If that does occur in the general population, has there been any
effort to look at the presence of those mutations or polymorphisms
in combination with altered transcription factors in terms of partially
knocking out an apoptotic pathway or making it relatively dysfunctional
rather than an enhanced proliferative one?
DR. KAUFMANN:
A great question to which I don't know the answer, and I am going
to ask my colleagues in the audience who also follow this literature
to shake your heads. Basically I don't know of any polymorphisms
that have been defined. I see Kap shaking his head. Steve, do you
know of any polymorphisms?
DR. GORE: BAX
mutation.
DR. KAUFMANN:
Somatic BAX mutation, but in terms of Apaf-1 and caspase-9 I am
unaware of any, but it could be that the WNL meaning iwithin normal
limitsi might also mean iwe never looked,i okay? So there is an
absence of data.
DR. SCHIFFER:
Ever since early in medical school I have found that I was intimidated
by slides that had lots of arrows, and then arrows with double heads
on both sides, then arrows that are in color which are really something,
and you and Jerry showed lots of arrows, and you didn't even touch
the surface of the number of inhibitory pathways that go parallel
and the number of pathways that bypass ras, etc. We all know that
cancer cells want to live, and they are really successful at that
and have redundancy in so many of these pathways that allow them
to escape most everything that we toss at them. And it is worse
in epithelial cells. In looking at all of these pathways and all
of these potential targets and whether there are really actually
well-defined choke points, how do we in our lifetime sort of get
past all the confusion to really target something that may represent
something that is really critical to a cell? With BCR-ABL we have
something that perhaps gets us 75 or 80 percent of the way there,
but in these much more complex situations how can we do it because
I joked that I am intimidated by those slides but obviously in trying
to select agents and strategies it makes it a very formidable task.
DR. KAUFMANN:
Charlie, you have stated the same problem that I think we face in
terms of drug transporters as well. We thought that there was one,
and now we see that there are tens of them, scores of them. I wish
I had an answer to that. I am going to be anxious to see what others
have to say in the breakout session, and again, I will throw it
back to the audience. Dr. Andreeff, how do you pick which of these
regulators to focus on because sitting in my vantage point I find
it very difficult to say that you ought to focus here as opposed
to here. We don't know.
DR. SCHIFFER:
Survivin sounds like a good one!
DR. LOWENBERG:
Bob Lowenberg, Rotterdam. What we have seen so far this morning
is an extremely complex situation of genetic mechanisms leading
to leukemia, and wouldn't it be an important addition to try to
build models of the key steps that determine the leukemic phenotype?

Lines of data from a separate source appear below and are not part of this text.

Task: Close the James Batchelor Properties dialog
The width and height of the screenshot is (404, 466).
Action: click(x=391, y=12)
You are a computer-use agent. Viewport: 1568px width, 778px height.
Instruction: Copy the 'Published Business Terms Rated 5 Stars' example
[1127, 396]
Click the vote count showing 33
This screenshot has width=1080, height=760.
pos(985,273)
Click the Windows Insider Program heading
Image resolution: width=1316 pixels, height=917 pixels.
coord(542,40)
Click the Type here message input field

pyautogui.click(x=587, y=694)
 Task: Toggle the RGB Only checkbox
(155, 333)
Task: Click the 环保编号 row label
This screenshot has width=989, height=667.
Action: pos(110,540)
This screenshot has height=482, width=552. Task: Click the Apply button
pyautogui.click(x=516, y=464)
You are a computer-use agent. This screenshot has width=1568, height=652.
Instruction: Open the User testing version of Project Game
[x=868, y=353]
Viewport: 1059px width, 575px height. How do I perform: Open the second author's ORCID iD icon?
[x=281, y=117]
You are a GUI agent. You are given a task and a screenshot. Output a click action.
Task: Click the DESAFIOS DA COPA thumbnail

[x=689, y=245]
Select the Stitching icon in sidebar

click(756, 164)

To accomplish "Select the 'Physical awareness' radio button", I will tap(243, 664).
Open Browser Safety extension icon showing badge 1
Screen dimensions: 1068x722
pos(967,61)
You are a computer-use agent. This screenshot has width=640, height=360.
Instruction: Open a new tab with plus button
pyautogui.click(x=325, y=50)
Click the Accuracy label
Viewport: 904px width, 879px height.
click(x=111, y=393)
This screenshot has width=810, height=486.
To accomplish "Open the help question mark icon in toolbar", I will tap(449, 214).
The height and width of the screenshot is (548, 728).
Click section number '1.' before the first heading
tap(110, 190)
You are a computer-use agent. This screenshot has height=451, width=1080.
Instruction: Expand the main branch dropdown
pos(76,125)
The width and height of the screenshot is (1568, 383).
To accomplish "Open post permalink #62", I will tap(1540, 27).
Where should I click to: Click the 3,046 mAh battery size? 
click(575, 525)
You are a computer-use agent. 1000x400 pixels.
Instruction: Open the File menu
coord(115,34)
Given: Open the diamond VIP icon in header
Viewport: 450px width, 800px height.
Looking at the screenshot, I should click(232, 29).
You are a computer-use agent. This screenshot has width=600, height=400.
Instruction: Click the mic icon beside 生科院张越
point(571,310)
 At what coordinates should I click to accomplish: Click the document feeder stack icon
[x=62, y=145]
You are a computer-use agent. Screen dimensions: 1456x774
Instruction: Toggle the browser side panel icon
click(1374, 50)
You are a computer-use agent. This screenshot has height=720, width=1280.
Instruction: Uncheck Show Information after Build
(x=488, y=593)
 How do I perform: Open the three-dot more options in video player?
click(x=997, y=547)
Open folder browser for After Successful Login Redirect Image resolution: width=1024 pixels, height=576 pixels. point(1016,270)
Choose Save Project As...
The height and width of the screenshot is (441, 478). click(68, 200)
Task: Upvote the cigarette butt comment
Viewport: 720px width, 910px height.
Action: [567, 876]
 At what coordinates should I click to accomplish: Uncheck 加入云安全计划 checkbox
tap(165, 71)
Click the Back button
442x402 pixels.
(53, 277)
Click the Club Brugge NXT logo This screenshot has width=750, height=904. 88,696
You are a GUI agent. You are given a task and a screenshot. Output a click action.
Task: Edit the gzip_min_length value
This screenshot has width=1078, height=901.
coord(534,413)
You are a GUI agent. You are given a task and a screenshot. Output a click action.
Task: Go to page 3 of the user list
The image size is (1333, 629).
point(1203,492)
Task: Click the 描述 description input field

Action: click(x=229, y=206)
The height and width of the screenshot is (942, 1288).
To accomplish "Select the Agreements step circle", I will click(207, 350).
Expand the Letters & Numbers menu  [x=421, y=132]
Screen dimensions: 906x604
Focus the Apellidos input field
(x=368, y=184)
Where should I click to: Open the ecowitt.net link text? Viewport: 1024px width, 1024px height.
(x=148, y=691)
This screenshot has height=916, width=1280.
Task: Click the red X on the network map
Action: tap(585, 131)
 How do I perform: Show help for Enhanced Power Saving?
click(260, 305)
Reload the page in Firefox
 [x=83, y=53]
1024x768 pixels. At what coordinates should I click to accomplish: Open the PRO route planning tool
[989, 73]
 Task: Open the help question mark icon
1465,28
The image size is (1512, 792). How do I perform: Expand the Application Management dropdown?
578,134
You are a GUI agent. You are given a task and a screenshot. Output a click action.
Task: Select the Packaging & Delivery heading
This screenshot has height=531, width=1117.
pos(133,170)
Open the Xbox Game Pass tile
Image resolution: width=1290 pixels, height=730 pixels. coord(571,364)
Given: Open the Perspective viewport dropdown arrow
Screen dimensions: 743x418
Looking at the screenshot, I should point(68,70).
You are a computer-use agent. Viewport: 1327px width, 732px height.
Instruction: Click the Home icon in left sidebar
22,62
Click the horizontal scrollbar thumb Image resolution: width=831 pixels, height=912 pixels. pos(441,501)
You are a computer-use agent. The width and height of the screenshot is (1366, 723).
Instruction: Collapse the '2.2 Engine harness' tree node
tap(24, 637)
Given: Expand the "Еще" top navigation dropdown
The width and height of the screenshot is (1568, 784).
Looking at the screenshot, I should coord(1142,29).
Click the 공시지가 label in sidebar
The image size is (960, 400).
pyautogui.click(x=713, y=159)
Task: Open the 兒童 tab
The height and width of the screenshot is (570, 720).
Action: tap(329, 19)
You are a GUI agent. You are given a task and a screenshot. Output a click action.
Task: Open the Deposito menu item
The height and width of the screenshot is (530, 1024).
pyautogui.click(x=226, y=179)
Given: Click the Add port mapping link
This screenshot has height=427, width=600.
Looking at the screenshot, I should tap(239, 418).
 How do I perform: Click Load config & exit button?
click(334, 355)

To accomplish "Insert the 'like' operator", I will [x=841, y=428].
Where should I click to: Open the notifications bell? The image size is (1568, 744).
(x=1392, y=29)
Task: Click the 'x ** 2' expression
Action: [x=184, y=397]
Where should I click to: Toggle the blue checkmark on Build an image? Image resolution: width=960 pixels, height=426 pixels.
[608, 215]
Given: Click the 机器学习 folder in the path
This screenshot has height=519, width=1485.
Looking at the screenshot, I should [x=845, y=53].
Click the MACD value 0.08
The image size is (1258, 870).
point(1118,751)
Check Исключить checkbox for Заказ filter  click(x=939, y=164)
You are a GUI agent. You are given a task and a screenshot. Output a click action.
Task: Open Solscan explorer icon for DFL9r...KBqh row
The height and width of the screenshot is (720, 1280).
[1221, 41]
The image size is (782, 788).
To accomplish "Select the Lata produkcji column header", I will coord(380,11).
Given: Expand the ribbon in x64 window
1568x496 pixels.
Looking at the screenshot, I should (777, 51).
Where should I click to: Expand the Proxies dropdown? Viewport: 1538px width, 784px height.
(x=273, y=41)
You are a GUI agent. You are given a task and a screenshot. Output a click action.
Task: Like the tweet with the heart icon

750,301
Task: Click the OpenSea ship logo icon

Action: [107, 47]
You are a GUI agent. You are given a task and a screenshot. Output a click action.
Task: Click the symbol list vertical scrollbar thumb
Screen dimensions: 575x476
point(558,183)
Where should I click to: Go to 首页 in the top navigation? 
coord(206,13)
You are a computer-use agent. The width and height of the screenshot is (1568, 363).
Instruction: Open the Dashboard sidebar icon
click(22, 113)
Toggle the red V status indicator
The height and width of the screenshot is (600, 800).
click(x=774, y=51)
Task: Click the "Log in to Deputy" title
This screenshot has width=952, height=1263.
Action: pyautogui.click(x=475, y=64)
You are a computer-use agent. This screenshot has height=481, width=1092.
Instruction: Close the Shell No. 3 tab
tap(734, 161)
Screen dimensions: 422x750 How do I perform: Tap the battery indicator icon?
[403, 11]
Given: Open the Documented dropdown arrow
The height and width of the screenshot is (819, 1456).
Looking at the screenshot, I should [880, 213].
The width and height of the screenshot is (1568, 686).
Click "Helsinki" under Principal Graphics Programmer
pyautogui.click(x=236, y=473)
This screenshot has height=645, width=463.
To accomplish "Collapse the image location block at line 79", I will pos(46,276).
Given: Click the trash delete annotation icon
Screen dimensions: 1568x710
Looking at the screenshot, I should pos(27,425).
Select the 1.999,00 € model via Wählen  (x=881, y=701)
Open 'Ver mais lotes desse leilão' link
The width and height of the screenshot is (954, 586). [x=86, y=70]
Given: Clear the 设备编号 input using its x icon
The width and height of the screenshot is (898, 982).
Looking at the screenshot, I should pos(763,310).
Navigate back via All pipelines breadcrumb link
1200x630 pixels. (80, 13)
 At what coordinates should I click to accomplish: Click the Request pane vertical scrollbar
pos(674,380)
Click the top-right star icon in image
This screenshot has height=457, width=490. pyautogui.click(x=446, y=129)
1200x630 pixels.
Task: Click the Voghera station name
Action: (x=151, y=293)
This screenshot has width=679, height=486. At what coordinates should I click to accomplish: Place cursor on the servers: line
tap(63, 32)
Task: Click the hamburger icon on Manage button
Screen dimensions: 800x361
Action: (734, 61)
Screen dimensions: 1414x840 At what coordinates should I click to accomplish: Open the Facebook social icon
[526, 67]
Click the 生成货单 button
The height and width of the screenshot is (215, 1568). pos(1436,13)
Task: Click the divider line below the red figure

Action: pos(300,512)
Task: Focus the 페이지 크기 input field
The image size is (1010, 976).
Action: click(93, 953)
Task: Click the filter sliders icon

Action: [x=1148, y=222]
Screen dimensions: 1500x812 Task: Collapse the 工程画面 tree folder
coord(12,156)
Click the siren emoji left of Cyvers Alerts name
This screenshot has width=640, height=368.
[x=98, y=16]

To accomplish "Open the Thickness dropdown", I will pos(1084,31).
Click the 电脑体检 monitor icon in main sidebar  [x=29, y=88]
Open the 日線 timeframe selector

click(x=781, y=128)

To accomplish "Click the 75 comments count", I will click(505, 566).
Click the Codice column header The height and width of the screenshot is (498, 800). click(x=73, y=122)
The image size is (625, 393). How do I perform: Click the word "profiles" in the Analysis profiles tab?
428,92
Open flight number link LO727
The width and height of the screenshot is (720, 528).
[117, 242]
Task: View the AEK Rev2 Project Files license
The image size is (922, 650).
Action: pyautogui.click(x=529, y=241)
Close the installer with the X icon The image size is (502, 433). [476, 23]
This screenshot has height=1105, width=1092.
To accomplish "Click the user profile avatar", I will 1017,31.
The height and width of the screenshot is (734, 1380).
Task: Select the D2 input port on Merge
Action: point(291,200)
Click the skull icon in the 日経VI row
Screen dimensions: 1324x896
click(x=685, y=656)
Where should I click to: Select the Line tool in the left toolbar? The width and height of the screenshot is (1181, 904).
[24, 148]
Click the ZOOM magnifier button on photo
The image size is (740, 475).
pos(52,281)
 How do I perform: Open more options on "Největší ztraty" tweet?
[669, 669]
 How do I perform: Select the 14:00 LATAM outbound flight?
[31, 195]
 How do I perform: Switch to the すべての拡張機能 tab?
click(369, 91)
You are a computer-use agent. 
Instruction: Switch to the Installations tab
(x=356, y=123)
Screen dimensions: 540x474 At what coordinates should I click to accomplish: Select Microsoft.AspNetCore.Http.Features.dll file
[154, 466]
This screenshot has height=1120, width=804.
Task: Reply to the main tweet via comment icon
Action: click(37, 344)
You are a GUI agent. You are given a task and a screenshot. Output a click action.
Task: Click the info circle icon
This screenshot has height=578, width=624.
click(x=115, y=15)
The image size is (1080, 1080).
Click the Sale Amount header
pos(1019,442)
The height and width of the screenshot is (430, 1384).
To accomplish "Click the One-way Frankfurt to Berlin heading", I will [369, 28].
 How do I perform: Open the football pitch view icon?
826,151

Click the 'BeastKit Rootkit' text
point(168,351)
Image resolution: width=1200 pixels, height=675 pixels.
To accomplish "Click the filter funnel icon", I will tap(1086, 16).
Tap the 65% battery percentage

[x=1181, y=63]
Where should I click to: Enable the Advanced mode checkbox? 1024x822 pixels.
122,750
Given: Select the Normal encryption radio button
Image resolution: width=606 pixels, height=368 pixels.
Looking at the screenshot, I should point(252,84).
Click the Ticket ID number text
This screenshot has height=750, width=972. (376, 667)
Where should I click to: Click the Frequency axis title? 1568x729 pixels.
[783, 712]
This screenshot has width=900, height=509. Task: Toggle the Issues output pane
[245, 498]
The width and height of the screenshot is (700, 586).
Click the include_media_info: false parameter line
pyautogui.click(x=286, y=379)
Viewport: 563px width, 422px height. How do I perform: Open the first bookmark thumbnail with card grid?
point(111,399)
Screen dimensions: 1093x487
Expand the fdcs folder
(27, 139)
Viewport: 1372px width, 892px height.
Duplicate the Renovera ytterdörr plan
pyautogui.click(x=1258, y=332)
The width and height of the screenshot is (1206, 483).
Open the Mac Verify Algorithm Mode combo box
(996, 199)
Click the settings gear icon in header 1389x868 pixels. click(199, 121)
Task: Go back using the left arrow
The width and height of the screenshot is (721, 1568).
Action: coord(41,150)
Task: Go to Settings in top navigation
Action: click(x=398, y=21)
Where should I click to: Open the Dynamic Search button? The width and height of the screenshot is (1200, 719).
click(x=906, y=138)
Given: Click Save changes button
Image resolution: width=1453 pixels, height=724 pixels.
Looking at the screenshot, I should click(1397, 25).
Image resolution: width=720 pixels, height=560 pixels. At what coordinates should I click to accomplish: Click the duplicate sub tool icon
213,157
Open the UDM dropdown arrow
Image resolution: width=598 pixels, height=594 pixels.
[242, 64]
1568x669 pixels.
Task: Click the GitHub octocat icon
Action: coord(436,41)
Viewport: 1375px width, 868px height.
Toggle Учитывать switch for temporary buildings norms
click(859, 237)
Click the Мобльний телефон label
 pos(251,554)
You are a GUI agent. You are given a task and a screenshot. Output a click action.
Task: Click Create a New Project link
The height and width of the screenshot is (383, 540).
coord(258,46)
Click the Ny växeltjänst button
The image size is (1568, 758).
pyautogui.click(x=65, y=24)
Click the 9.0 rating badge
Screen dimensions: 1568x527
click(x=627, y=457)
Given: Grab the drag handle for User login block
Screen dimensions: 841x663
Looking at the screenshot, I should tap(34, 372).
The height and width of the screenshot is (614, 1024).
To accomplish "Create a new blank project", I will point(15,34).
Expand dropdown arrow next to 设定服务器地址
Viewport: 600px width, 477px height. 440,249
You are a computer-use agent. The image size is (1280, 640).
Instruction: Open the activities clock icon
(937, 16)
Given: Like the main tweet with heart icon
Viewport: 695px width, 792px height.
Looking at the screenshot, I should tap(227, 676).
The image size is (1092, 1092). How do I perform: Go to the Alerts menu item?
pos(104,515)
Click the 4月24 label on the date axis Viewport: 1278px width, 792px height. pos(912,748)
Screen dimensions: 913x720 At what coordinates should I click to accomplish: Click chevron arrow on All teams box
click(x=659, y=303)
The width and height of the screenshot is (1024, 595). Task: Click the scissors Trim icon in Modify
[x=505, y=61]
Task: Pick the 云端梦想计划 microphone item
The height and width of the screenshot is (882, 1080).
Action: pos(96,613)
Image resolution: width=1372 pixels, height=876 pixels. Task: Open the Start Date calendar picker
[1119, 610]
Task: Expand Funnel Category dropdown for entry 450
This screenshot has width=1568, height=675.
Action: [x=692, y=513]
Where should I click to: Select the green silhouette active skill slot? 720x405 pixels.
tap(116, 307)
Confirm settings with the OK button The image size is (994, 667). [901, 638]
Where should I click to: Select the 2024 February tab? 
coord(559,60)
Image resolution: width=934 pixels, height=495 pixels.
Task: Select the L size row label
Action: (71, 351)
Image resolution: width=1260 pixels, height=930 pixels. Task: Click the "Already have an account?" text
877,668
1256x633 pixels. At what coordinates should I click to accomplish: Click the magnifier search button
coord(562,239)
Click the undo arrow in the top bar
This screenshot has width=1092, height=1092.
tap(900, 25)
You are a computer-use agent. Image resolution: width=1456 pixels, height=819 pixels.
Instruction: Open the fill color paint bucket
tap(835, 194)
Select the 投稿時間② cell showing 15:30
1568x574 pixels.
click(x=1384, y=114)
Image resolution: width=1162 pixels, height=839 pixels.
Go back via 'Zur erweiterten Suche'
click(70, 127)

If we would be able to refer to that particular step selectively,
that could give a clue to where to go for treatment intervention.
I think this also relates to the question that Eli raised.
If we are going
to enter clinical trials, many of these drugs may affect secondary
events that will not be very meaningful from a clinical point. So
maybe we should also invest in models and try to select that target,
in vivo models.
DR. LARSON:
We will take just two more questions and then I think we will have
to give Dr. Kaufmann a rest so he doesn't have to defend the whole
field.
DR. COTTER:
Finbarr Cotter, London. You didn't mention the benzidine receptor.
There has been some quite interesting work recently looking at the
mitochondria. It very much controls the transition pool which appears
to be one of the very critical gatekeepers to whether apoptosis
does or doesn't take place, and it appears to work possibly downstream
from the Bcl-2 family of genes. So it looks quite interesting therapeutically.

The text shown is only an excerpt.